> Page text
[BEGIN]

The fate of a language is tied to the fate of its speakers. The decline of Maori can be attributed to the effects of a series of legislative decisions, which affected the economic position of Maori people. That same low economic position also explains why, for the most part, the revitalisation initiatives have had the greatest uptake amongst the better off Maori population, and hence only a small proportion of the Maori population.
Acquiring a high level of proficiency in a second language is hard and timeconsuming work. Motivation is crucial for success. Rewards are an important factor in providing motivation. The rewards for learning a language are being able to understand it when you meet it, being able to access information and experiences that would otherwise be denied you. The continued absence of Maori from New Zealand because of the dominance of English means that the rewards for the effort of learning Maori are still relatively small. The rewards for English are huge. Small wonder that Maori still faces an uphill battle.

[END]

> Provided material
[BEGIN]

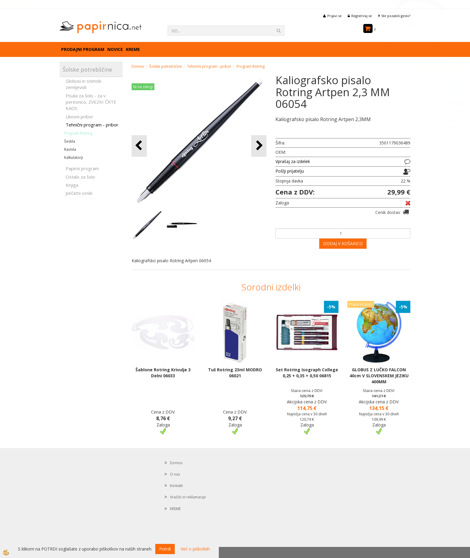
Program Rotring (78, 133)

[END]

> Exercise instructions
Translate this sentence from the text on the Maori language into Spanish: "The fate of a language is tied to the fate of its speakers."

> Expected answer
El destino de una lengua está ligado al destino de sus hablantes.